WHAT YOU SHOULD DO
The answer should hold only the lines from the one containing "The width and height of the screenshot is (526, 420)." through the one containing "526x420 pixels." in the entries below, copied exactly, without pictures.

DATA TO PROCESS

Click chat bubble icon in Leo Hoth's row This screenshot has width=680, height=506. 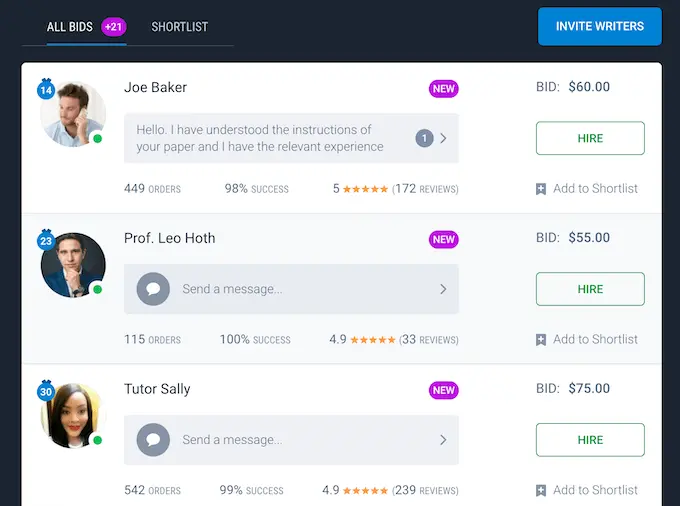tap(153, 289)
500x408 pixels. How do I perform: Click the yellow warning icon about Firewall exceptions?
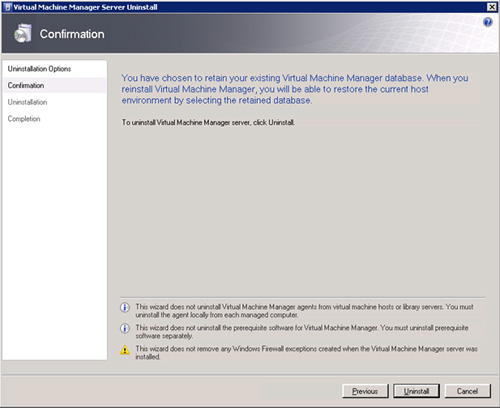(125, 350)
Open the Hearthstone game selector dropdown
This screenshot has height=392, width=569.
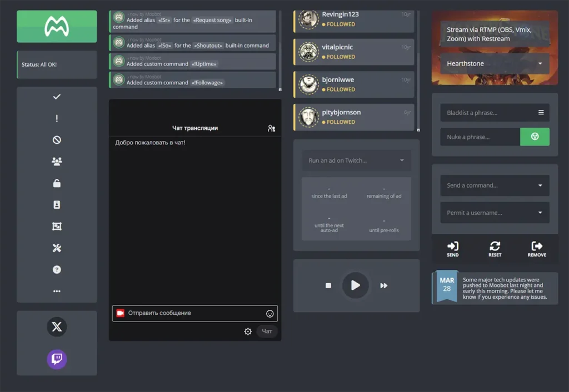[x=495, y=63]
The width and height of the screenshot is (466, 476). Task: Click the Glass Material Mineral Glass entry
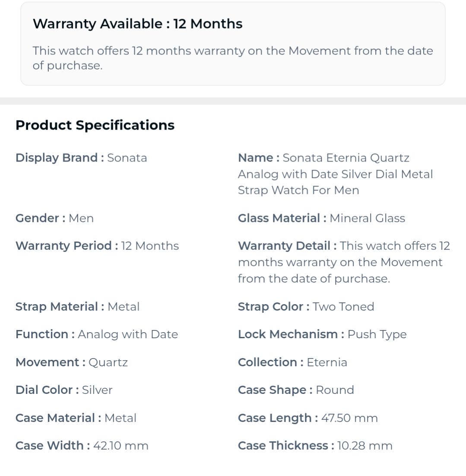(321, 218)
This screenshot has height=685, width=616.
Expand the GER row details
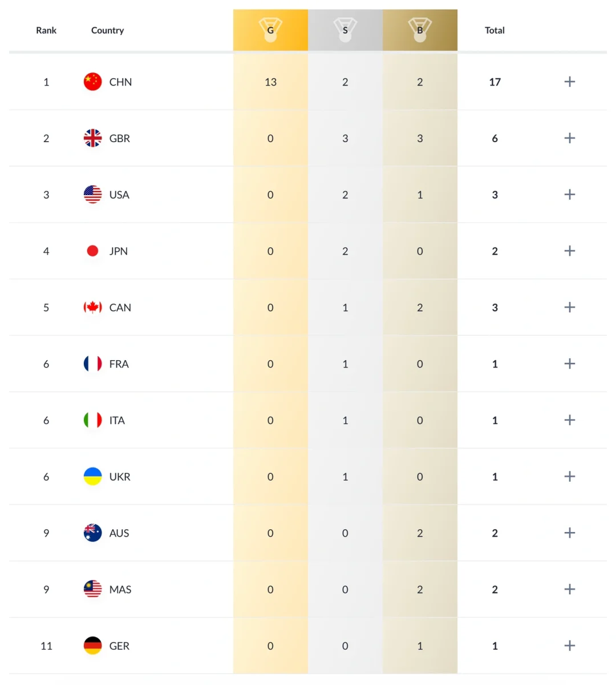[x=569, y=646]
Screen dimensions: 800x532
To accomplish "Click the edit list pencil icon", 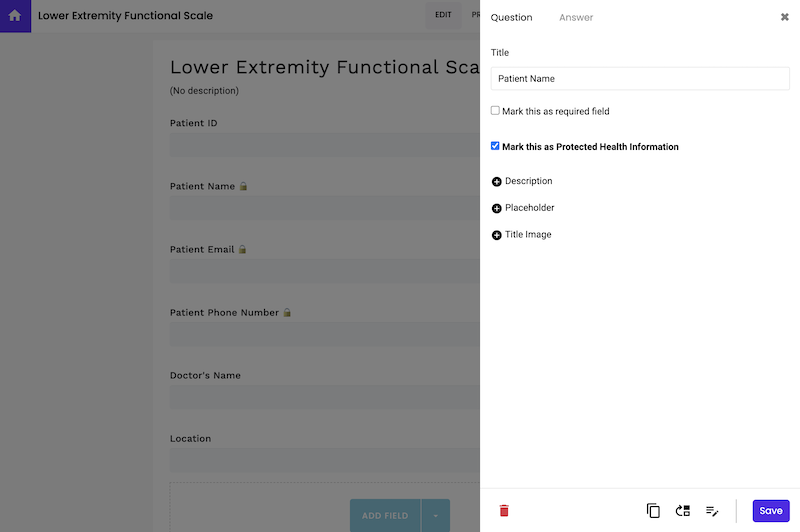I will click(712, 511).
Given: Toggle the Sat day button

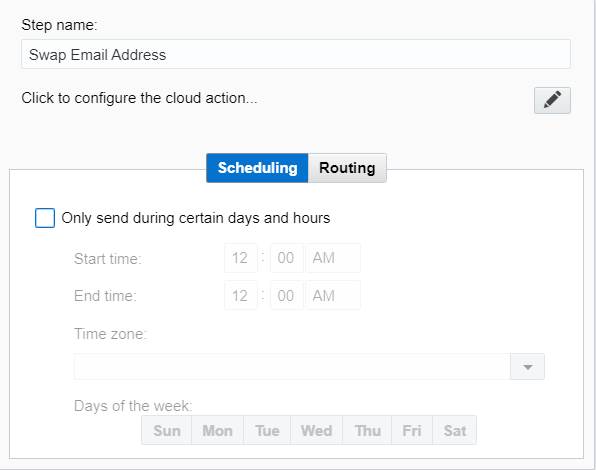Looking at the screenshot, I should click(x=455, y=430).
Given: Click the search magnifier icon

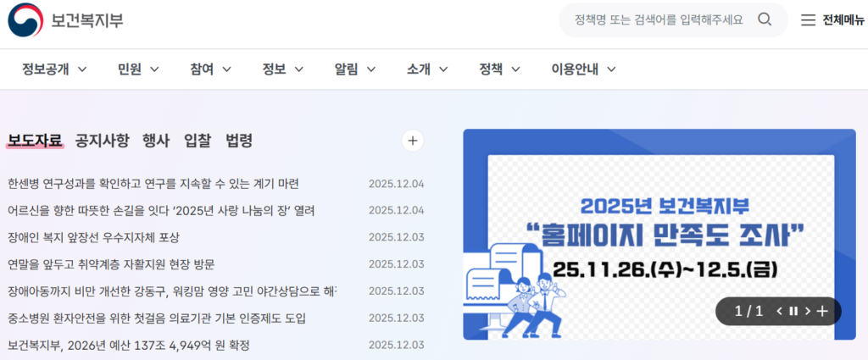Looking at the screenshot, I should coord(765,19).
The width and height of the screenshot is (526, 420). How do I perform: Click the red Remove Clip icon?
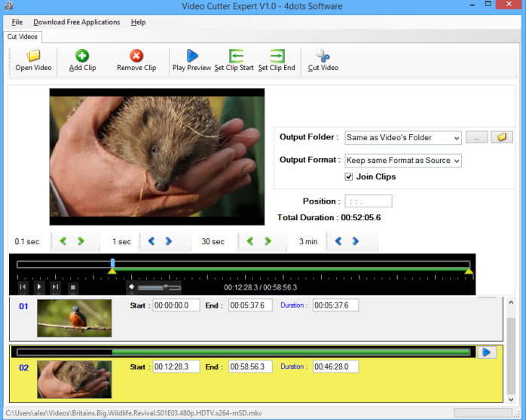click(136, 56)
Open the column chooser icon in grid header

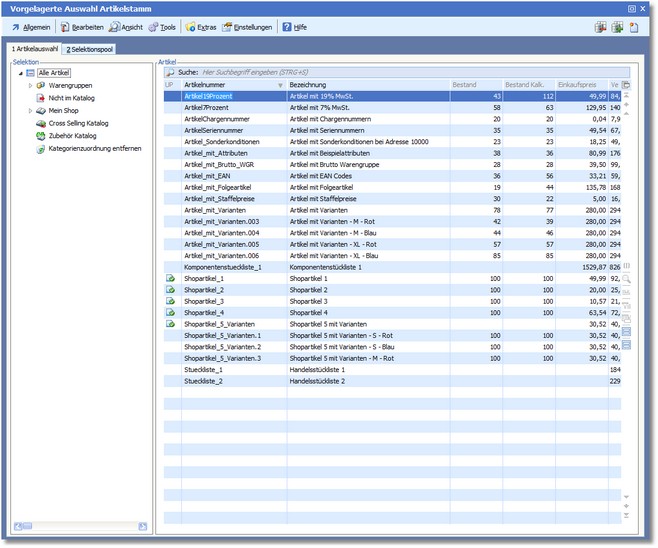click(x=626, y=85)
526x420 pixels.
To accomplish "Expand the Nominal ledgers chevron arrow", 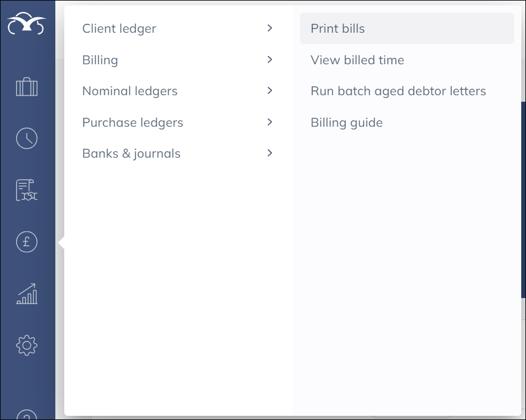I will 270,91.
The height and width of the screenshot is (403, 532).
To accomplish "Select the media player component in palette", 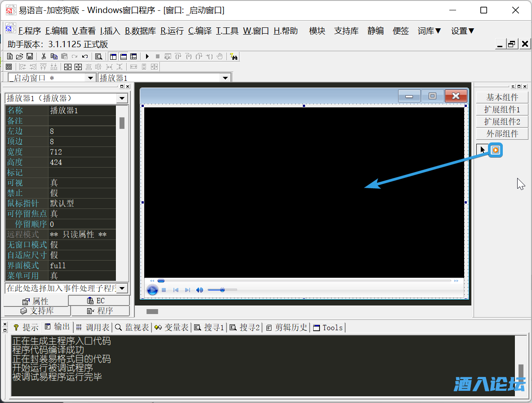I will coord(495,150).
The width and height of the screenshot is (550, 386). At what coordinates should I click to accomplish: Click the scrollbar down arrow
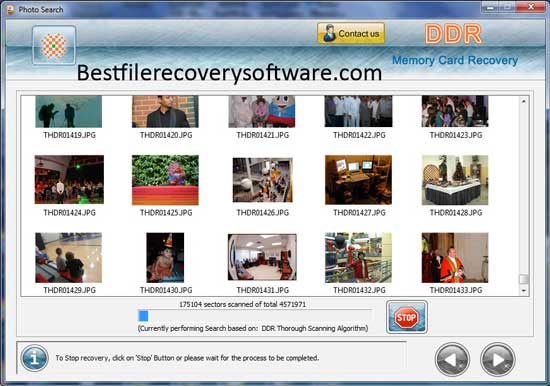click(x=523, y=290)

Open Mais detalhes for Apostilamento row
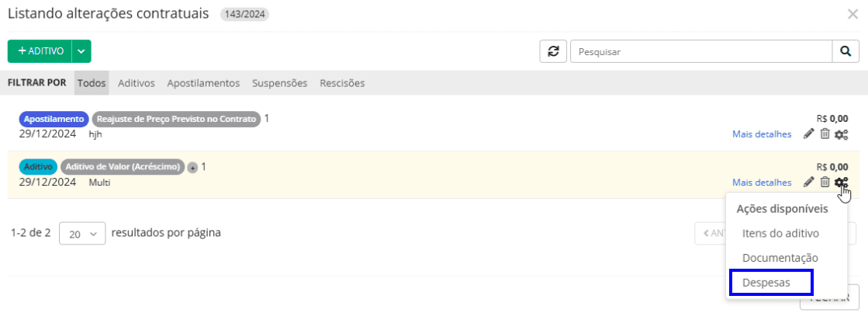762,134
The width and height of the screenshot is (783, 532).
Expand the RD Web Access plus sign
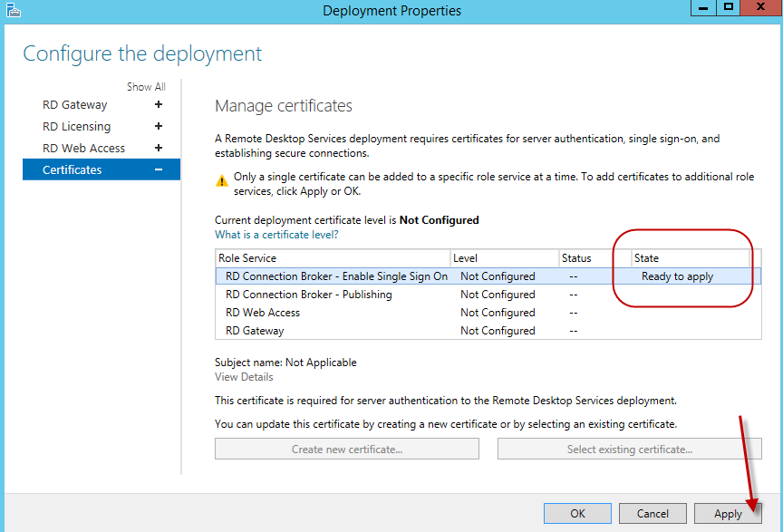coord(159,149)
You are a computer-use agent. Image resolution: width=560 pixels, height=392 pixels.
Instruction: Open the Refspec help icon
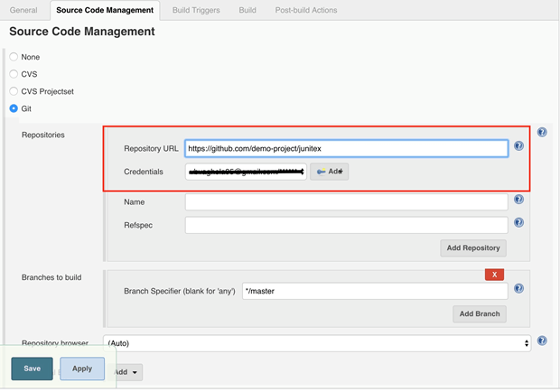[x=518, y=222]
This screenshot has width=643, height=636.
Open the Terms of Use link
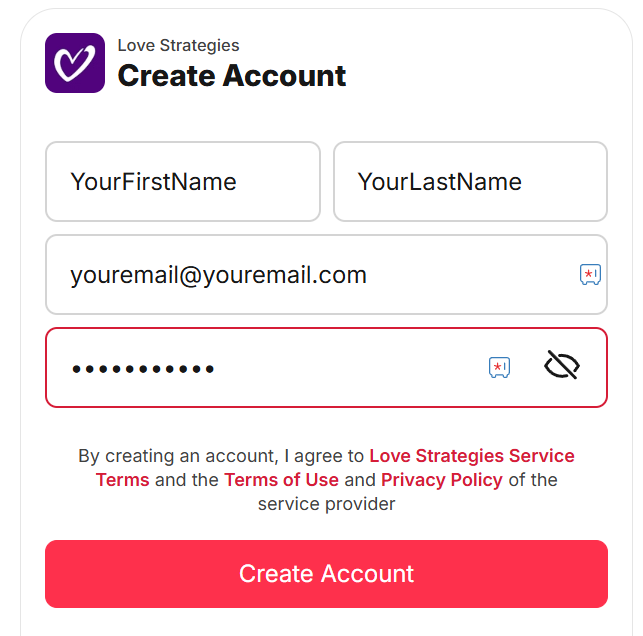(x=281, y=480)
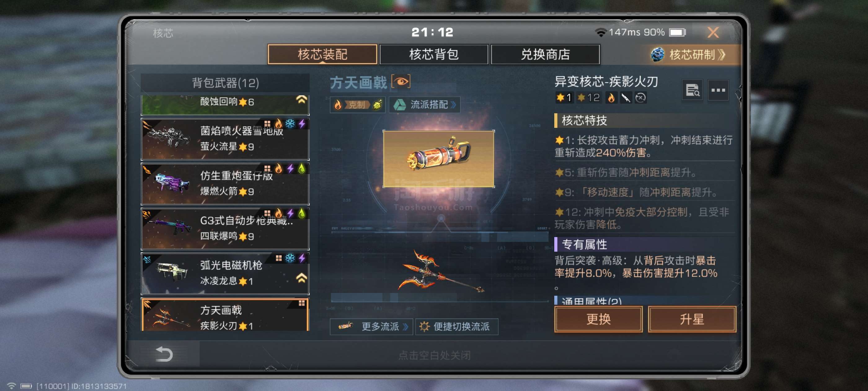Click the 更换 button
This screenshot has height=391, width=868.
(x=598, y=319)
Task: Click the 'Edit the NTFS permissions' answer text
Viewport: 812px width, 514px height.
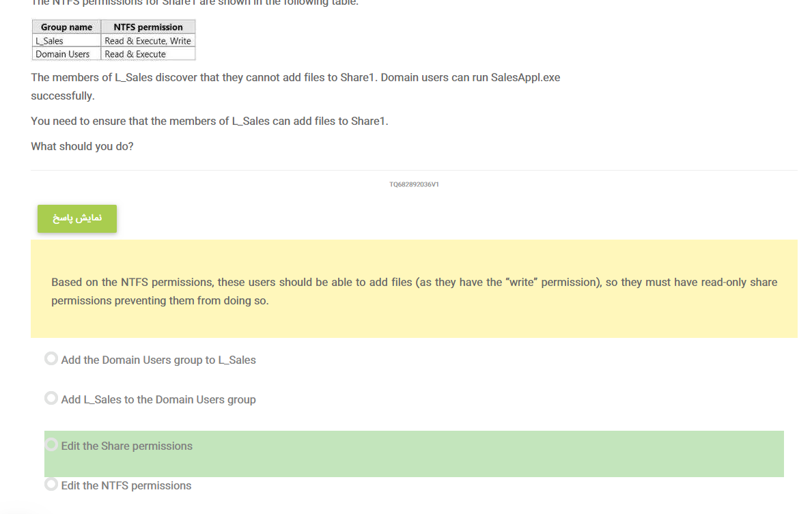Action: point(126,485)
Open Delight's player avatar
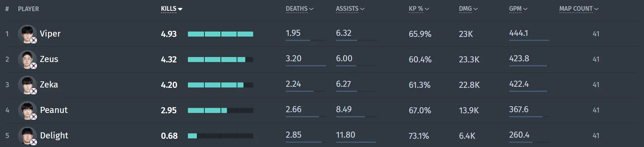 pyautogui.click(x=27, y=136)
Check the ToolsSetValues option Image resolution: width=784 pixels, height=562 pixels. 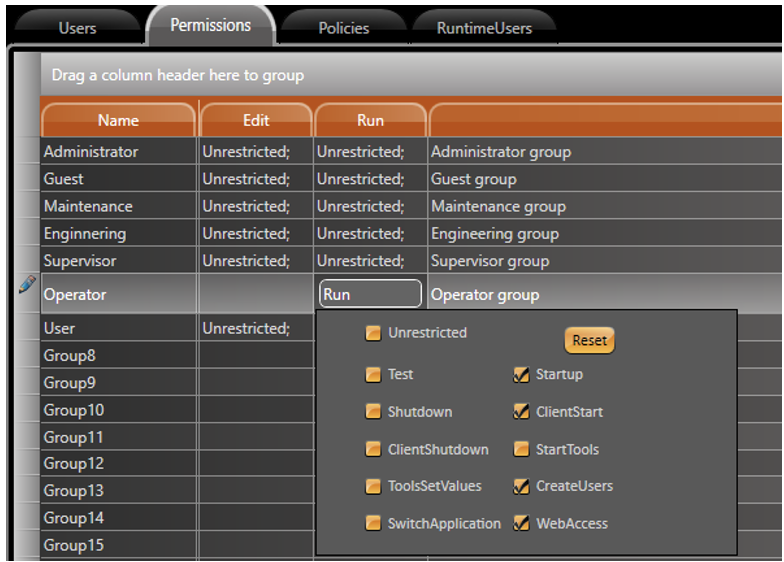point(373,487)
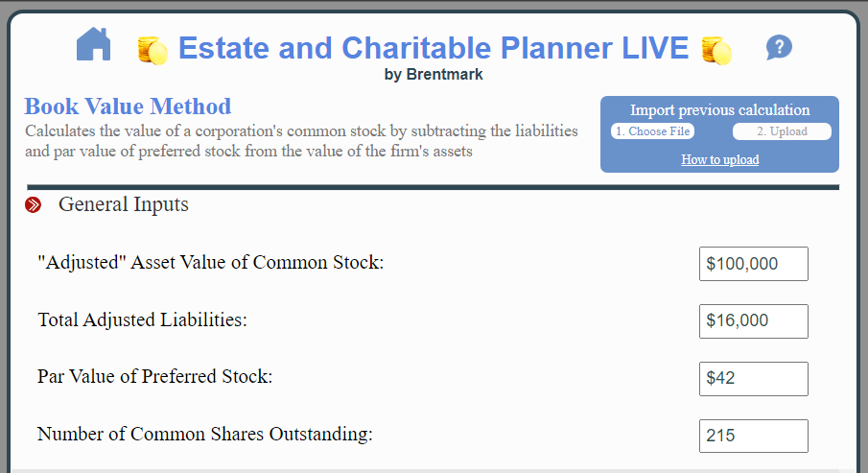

YOUR RESPONSE
The width and height of the screenshot is (526, 420). How do I perform: Click the red Remove Clip icon?
click(136, 56)
Open the column chooser icon in grid header

click(x=626, y=85)
526x420 pixels.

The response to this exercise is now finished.